* [TO DO]
Count the lines in the rows below that contain the string "Collapse", treating uppercase and lowercase as different. Give only the number.
——————
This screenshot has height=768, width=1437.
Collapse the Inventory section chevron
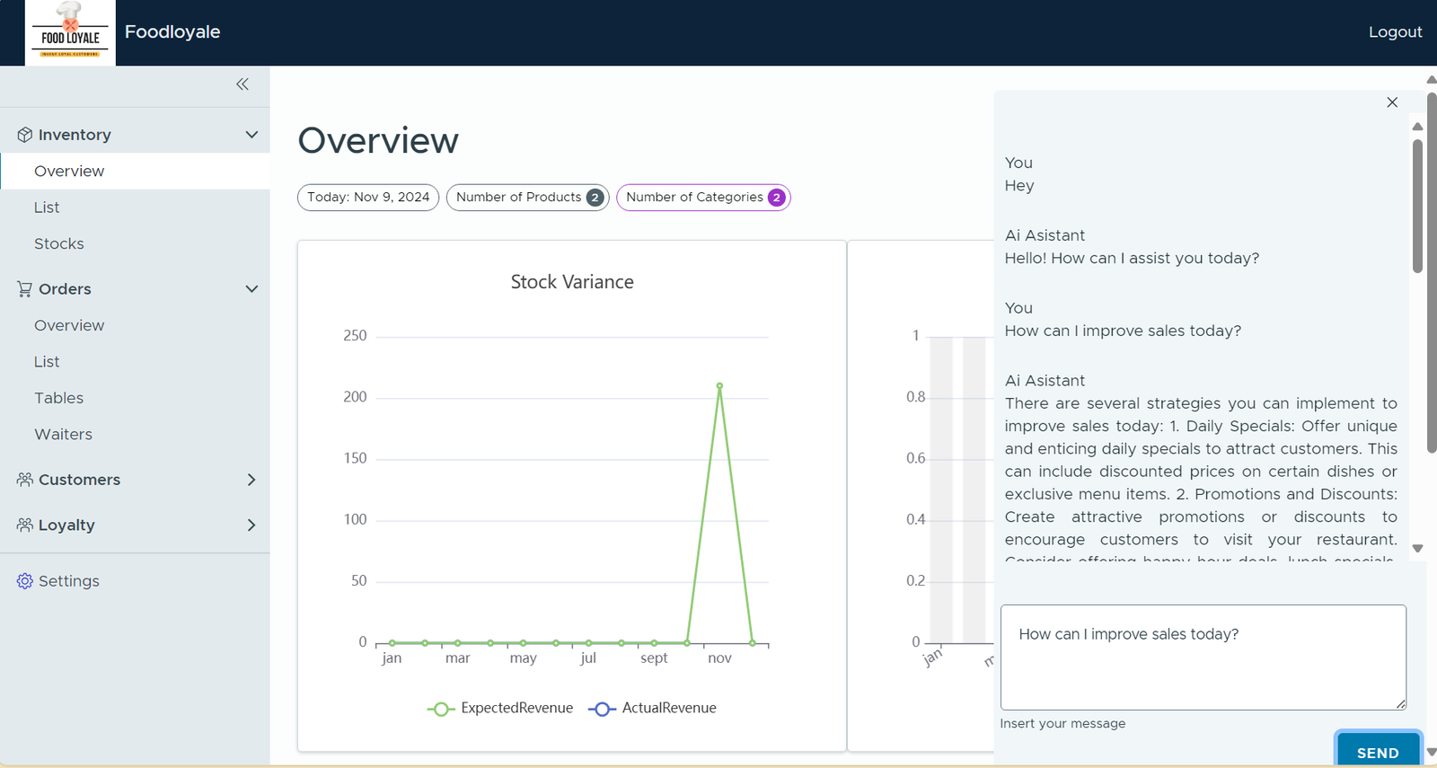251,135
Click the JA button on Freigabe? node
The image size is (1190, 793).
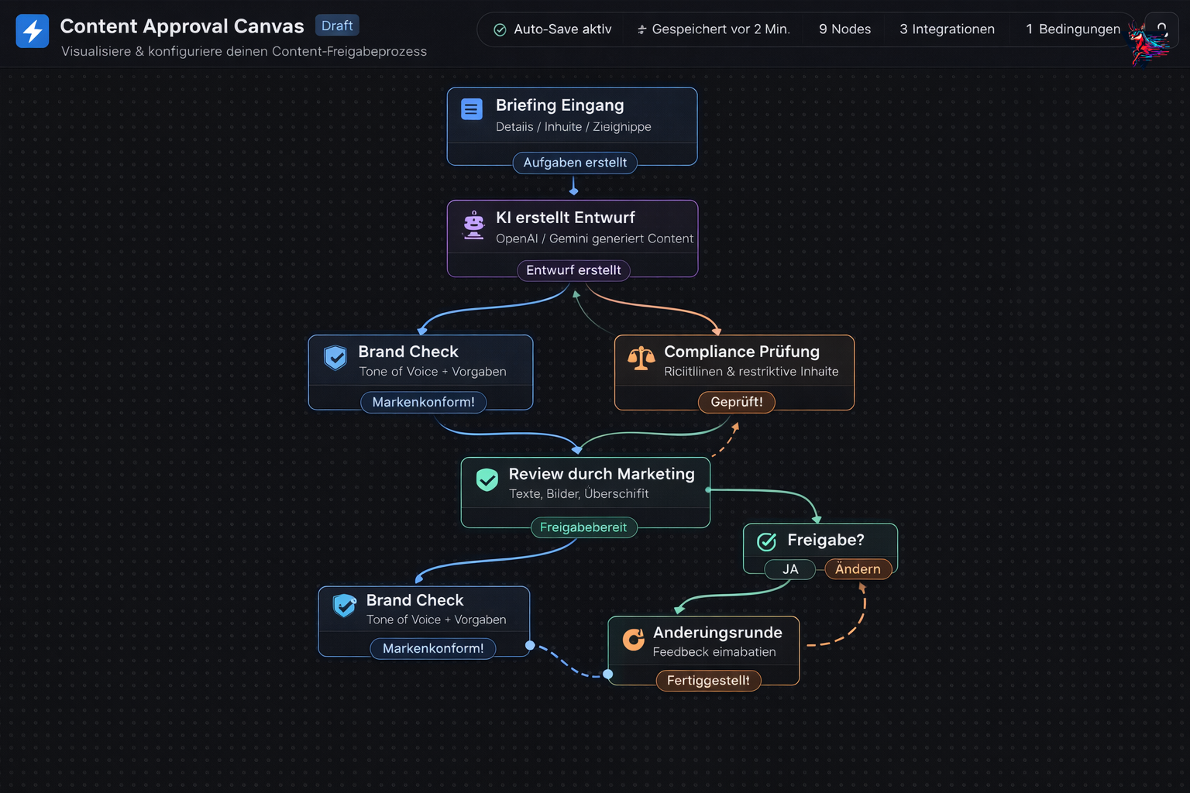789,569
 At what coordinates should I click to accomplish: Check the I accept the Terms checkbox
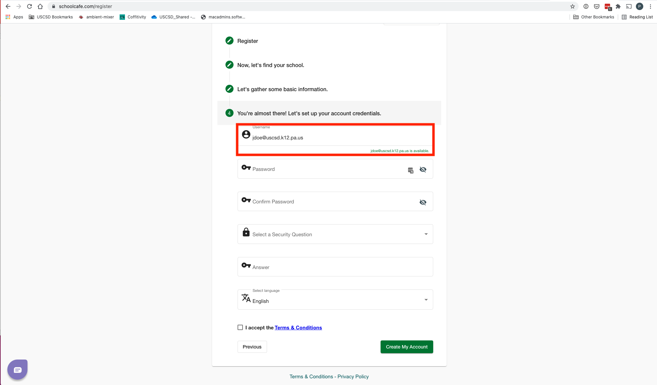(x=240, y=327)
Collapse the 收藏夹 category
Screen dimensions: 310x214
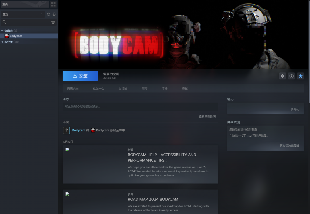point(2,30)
——————
* [FINISHED TASK]
2